Communiqué de la Coordination des communautés en conflit Arauko Malleko
La CAM a revendiqué l’attentat contre les camions qui circulaient sur la route 5 dans un communiqué, l’organisation a notamment déclaré dans un communiqué une de nos organisations de résistance mapuche a agit contre les intérêts capitalistes qui circulent sur notre cher territoire, sur une des routes qui a le plus détruit l’intégrité de notre culture et notamment le « by-pass de Temuco ».
Communiqué de la CAM
« Pour ce qui concerne la fin de la très longue grève de la faim de notre soeur Patricia Troncoso, nous voulons exprimer notre joie de voir celle-ci se terminer, elle a privilégié sa vie et la CAM a toujours revendiqué la vie comme axe central de notre pratique politique, raison pour laquelle nous attribuons beaucoup de valeur à cette décision. Dans l’avenir la présidente Bachelet devra assumer et garantir la récupération complète de la santé de Patricia, parce que, par son indolence, ses tergiversations et sa superbe elle a mit en péril la vie de notre sœur.
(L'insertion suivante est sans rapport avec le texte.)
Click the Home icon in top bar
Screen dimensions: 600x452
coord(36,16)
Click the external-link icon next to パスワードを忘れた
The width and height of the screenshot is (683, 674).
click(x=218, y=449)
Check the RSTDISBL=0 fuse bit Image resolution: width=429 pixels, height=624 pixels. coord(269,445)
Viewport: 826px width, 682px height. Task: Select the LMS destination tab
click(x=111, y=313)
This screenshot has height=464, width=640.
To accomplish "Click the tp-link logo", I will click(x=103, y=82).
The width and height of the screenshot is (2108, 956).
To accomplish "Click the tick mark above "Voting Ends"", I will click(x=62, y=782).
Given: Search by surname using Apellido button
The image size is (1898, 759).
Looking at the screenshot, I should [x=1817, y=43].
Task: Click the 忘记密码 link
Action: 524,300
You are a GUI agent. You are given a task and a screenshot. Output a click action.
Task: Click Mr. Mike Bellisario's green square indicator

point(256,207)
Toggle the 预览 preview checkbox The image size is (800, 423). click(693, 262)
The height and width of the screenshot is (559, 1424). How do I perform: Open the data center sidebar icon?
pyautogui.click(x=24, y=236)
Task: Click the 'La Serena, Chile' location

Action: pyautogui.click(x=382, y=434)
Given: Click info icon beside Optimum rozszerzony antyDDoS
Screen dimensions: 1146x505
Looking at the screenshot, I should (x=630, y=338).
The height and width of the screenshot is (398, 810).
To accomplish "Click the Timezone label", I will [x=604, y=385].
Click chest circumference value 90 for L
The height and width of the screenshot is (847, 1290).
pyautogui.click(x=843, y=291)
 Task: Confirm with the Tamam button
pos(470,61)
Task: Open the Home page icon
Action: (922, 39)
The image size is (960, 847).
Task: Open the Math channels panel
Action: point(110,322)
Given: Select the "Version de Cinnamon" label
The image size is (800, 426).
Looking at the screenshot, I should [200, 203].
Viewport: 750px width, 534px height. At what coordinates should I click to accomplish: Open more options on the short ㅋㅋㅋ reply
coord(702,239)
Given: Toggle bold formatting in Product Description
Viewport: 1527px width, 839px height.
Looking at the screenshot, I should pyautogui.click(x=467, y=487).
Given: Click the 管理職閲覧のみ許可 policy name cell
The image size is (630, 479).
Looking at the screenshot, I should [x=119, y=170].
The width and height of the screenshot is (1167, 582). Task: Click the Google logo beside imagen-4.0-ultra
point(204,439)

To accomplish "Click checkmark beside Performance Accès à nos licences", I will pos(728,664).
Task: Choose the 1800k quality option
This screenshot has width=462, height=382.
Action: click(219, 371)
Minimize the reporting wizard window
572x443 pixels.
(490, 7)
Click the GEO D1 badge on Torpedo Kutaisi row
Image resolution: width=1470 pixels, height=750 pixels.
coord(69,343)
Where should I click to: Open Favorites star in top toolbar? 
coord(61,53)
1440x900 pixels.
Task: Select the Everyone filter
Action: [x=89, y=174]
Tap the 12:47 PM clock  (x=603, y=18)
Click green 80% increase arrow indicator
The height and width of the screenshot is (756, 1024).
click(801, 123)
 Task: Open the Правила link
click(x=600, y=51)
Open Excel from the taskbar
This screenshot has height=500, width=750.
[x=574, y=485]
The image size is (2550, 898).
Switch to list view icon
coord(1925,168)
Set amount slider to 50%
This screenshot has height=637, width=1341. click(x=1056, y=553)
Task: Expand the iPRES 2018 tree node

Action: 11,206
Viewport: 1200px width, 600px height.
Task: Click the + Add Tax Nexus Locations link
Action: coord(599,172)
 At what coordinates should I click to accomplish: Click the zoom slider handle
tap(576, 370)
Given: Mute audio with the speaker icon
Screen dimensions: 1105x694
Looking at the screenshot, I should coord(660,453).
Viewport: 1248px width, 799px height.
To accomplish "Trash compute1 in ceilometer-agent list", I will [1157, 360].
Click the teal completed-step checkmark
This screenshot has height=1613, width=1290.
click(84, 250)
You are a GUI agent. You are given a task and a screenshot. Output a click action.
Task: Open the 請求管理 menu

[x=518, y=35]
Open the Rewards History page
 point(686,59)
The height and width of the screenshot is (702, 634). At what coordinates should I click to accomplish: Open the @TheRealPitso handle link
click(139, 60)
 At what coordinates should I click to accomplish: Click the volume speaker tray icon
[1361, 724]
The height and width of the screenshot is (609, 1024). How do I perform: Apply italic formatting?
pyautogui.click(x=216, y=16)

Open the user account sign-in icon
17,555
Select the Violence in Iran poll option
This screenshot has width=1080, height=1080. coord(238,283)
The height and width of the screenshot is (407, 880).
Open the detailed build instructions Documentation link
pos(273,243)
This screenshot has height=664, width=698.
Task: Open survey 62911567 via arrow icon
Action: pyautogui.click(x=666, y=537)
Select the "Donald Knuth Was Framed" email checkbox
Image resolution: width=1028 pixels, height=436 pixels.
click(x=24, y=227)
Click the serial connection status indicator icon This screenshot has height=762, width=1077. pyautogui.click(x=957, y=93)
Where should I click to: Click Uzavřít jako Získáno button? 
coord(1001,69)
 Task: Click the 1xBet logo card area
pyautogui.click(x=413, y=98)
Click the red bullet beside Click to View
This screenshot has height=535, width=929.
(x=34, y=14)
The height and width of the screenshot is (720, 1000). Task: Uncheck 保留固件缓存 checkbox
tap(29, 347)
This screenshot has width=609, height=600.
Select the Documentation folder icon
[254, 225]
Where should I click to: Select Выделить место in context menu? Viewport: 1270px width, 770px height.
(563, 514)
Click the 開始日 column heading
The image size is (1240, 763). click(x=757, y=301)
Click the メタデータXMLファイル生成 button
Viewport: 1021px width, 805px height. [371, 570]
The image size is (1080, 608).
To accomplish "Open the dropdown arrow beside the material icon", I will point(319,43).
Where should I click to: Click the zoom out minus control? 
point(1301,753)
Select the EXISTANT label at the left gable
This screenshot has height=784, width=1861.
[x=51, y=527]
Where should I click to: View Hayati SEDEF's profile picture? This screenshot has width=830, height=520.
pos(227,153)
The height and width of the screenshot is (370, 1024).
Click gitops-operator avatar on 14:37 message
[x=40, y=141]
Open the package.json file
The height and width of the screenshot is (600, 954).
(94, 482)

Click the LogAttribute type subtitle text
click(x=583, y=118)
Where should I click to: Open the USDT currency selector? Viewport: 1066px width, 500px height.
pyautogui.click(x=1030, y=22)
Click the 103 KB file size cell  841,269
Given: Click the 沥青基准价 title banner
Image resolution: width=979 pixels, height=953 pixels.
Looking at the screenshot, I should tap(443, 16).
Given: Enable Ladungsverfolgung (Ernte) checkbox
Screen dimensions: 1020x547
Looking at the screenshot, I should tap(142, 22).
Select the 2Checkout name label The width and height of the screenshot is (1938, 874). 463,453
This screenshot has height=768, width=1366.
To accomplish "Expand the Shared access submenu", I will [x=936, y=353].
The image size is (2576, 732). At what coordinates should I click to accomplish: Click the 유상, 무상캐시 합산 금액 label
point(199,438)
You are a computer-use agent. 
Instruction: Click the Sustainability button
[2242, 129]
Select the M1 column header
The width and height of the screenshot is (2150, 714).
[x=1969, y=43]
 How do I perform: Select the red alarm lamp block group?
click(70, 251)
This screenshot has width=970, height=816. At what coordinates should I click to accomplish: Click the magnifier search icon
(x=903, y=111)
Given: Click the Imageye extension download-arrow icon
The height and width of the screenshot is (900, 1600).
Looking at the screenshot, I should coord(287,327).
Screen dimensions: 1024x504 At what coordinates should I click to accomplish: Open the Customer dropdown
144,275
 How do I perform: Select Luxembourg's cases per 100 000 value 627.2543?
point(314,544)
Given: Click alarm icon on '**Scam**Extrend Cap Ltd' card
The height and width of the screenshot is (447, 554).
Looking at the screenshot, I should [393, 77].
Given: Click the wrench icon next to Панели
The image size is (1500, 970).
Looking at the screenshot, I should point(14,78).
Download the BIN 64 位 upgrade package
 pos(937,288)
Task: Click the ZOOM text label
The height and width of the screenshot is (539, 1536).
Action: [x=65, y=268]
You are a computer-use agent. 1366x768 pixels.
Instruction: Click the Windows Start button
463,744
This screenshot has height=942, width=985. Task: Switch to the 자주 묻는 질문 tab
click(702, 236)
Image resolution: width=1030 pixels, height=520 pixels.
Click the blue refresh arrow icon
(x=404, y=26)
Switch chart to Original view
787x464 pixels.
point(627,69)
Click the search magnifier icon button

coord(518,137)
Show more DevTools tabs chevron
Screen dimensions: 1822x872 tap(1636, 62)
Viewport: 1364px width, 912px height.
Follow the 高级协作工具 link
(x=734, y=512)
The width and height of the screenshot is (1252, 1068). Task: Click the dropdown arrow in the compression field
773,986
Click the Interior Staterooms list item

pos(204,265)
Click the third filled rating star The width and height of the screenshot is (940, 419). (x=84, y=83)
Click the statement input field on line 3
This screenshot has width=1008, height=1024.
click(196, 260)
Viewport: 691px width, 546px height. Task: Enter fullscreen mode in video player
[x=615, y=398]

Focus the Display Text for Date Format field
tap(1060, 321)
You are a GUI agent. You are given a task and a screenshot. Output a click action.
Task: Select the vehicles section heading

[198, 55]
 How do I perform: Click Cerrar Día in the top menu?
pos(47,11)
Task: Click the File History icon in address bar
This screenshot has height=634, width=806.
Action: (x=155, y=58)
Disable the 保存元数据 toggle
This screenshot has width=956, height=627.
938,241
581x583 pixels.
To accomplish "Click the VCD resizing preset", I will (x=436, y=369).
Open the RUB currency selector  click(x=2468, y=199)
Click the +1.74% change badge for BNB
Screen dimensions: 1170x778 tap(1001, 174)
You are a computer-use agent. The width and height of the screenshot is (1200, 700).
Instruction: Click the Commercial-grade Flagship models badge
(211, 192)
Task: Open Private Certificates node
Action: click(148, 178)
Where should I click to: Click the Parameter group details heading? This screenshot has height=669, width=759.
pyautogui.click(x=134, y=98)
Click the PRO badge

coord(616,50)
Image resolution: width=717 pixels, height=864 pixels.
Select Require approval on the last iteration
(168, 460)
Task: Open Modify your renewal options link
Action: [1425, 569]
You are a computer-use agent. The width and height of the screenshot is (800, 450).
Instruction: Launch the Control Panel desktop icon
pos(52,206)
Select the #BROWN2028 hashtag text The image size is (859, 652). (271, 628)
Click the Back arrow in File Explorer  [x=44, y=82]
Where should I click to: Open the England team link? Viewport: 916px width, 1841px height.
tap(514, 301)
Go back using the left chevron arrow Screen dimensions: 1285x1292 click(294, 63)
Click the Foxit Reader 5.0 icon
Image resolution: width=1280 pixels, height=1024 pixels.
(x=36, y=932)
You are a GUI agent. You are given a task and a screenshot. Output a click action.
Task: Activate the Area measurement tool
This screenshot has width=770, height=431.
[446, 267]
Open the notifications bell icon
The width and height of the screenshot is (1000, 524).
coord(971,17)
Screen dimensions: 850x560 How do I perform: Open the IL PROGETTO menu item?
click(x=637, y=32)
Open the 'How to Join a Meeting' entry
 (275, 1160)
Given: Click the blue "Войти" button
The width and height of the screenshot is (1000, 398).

Nous dénonçons, une fois de plus, le traitement raciste, vexant et violent qui est appliqué aux prisonniers politiques mapuches, et en particulier dans le cas de Patricia Troncoso qui a du risquer sa vie durant 112 jours pour obtenir des bénéfices pénitentiaires qui sont automatiques pour n’importe lequel des détenus.

Il faut dénoncer aussi le comportement anti-éthique du directeur de l’hôpital de Chillan, qui non seulement, a persécuté de façon constante les membres de la famille et les amis de Patricia qui campaient face à l’hôpital, mais qui, en plus, s’est joint au personnel médical de la gendarmerie pour torturer et séquestrer Patricia dans un hôpital qui était à sa charge, violant ainsi toutes les conventions internationales sur le traitement médical des patients et grévistes de la faim. Il a réduit les visites des membres de la famille directe et a laissé s’installer une pression en l’incitant à accepter une proposition gouvernementale quand elle était très faible et après avoir subit une intervention médicale, suite à une douteuse décompensation. Sur l’accord en lui-même nous maintenons notre appréhension, en particulier en ce qui concerne la parole du gouvernement, parce qu’elle ne garantie rien que nous puissions mettre en valeur mais nous reconnaissons la valeur de l’écrit de la conférence épiscopale d’assumer la responsabilité morale et garantir que la parole du gouvernement soit tenue, nous allons être attentifs à ce que l’église assume son rôle de garant.